THE PROBLEM: Verbatim copy, pictures excluded: every line from the one with "At what coordinates should I click to accomplish: Click" through the final line of the data below, and no other line.

ENTRIES SUPPLIED:
== == ==
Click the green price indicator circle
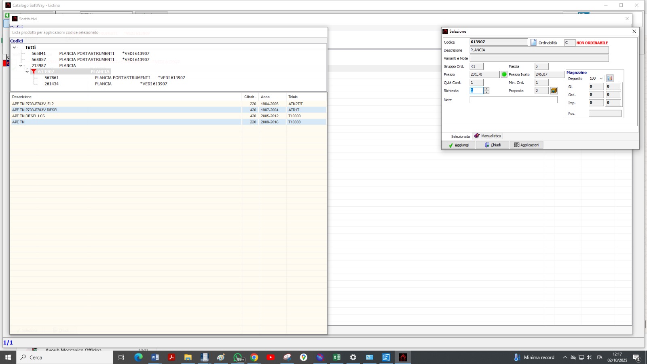Screen dimensions: 647x364 [504, 74]
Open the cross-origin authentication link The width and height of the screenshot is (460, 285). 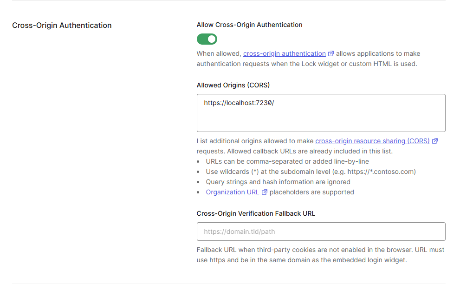click(284, 53)
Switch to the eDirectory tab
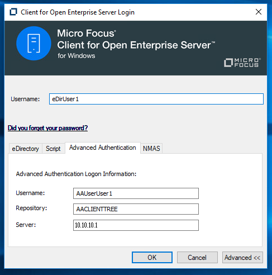Image resolution: width=272 pixels, height=275 pixels. (x=26, y=149)
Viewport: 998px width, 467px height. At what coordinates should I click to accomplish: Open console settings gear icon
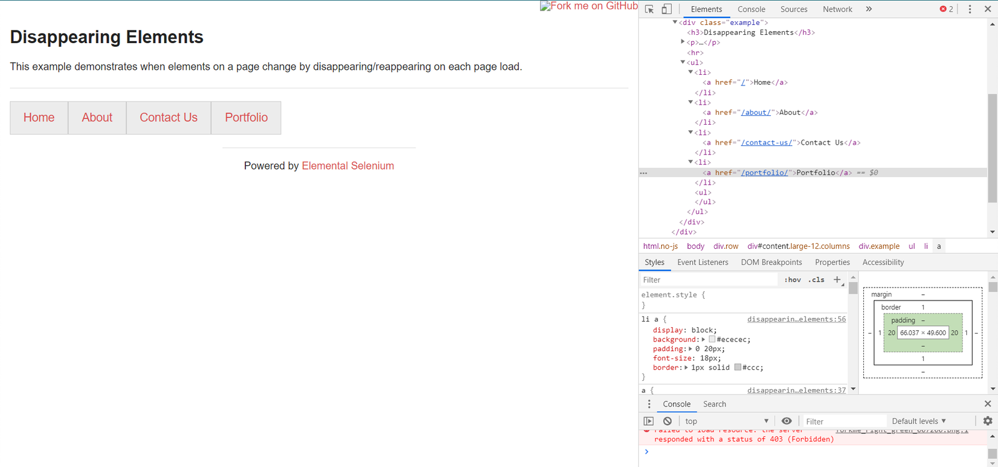[x=987, y=421]
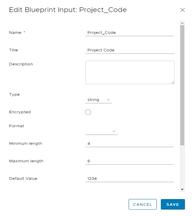Select the Minimum length field
The height and width of the screenshot is (216, 193).
click(x=130, y=143)
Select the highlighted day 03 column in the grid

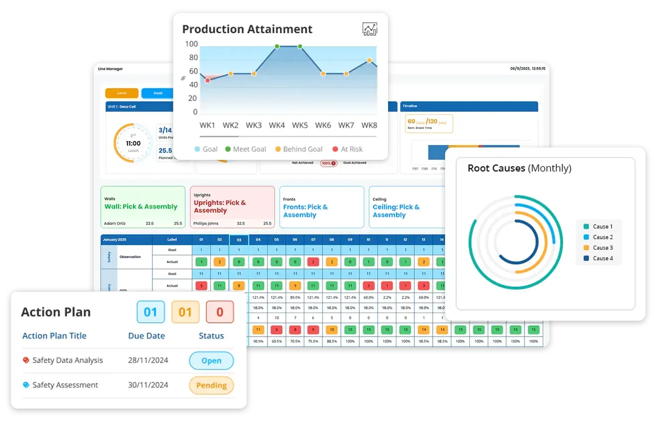(x=239, y=239)

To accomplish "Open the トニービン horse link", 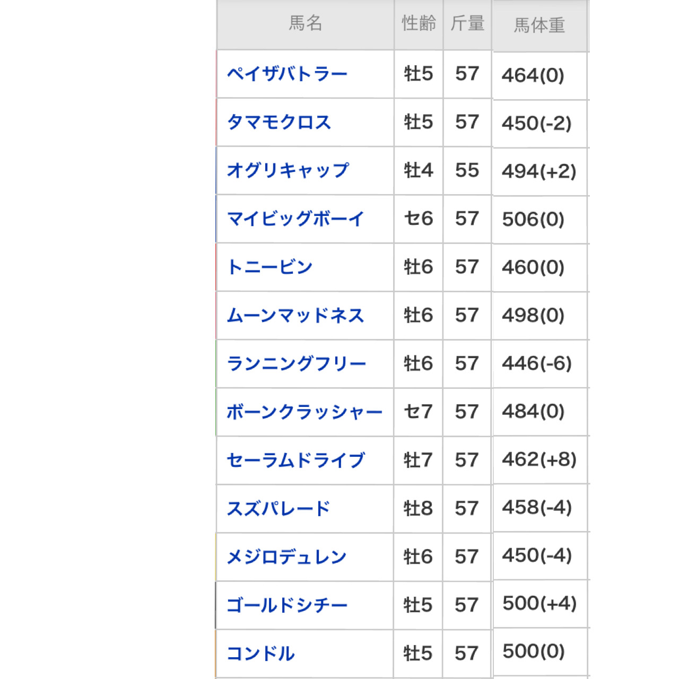I will 270,267.
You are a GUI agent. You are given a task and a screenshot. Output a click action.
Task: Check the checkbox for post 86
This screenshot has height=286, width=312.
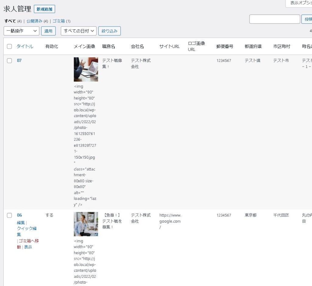(9, 215)
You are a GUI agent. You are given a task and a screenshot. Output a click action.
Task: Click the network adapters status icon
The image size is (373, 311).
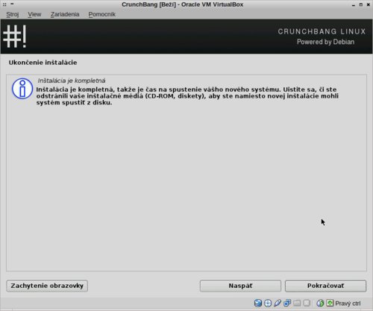[287, 303]
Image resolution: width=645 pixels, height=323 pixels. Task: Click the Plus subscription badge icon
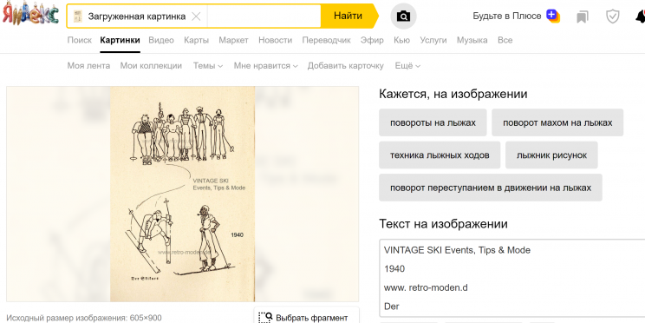coord(553,16)
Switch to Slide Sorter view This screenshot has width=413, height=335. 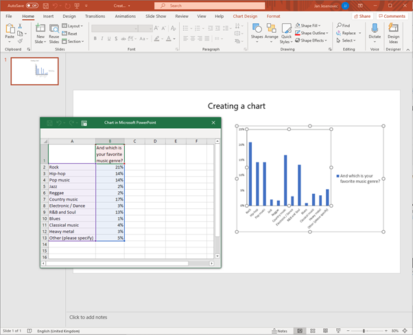[x=314, y=330]
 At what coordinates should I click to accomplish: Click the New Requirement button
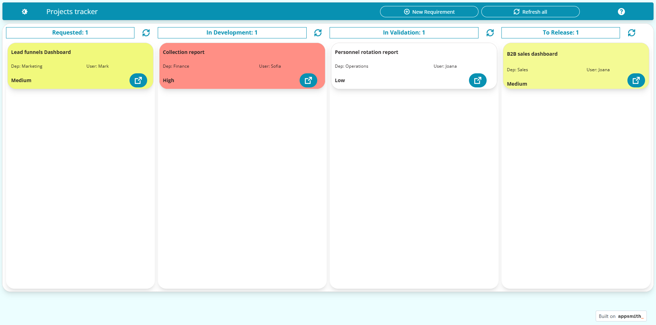(429, 12)
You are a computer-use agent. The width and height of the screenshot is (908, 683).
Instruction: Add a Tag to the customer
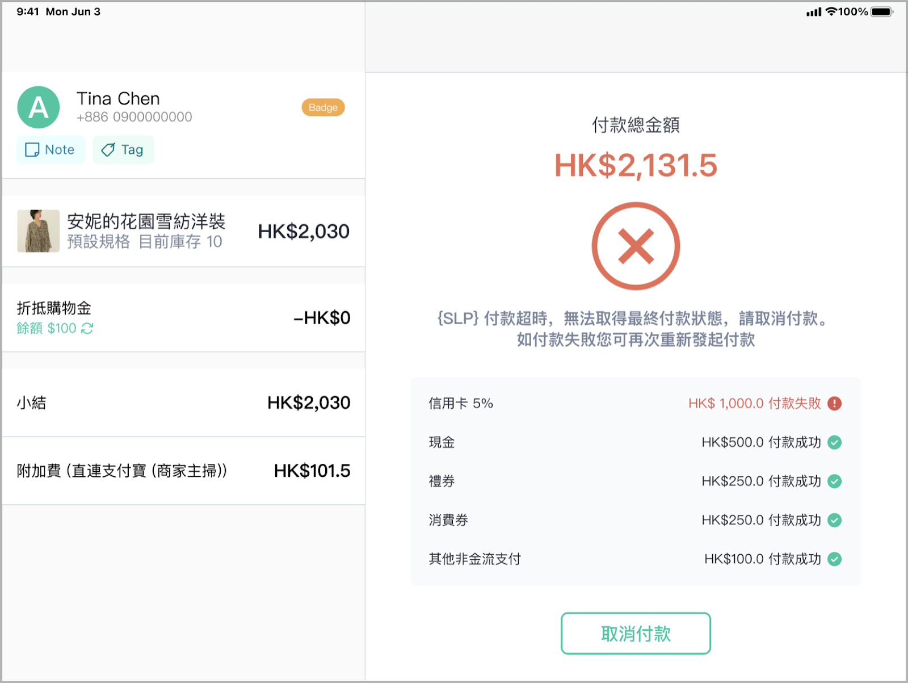coord(123,150)
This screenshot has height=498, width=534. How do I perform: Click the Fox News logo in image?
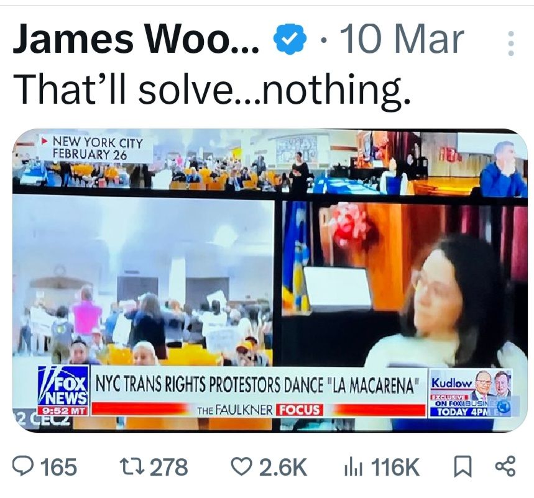coord(63,391)
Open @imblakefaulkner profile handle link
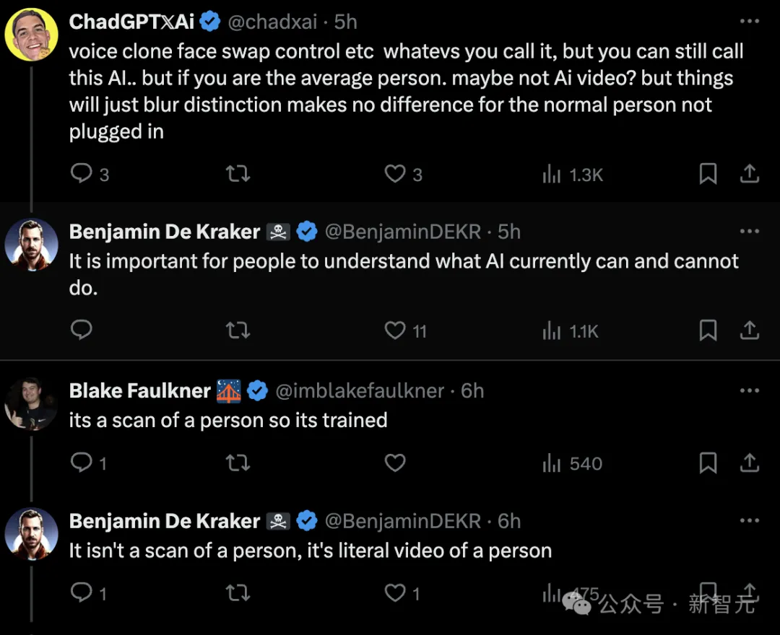780x635 pixels. [360, 391]
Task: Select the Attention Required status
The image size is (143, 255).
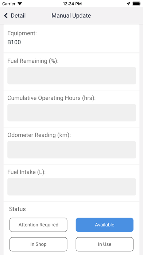Action: click(38, 225)
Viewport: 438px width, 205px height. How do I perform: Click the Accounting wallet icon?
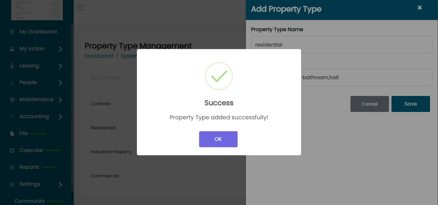12,116
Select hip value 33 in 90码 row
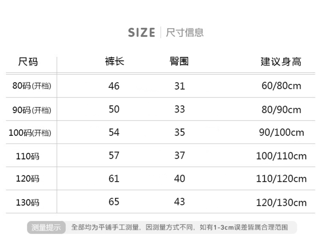The height and width of the screenshot is (251, 322). [x=180, y=109]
== == ==
SOLUTION TO THE EXERCISE:
 At what coordinates should I click to accomplish: Click the New Requirement button
(429, 12)
You are a computer-use agent. The width and height of the screenshot is (908, 683).
Instruction: Add a Tag to the customer
coord(123,150)
This screenshot has height=498, width=534. How do I perform: Click the Fox News logo in image?
coord(63,391)
Open @imblakefaulkner profile handle link
780x635 pixels. [360, 391]
Task: Select the Attention Required status
The image size is (143, 255).
Action: click(38, 225)
Viewport: 438px width, 205px height. How do I perform: Click the Accounting wallet icon?
12,116
Select hip value 33 in 90码 row
The height and width of the screenshot is (251, 322). [x=180, y=109]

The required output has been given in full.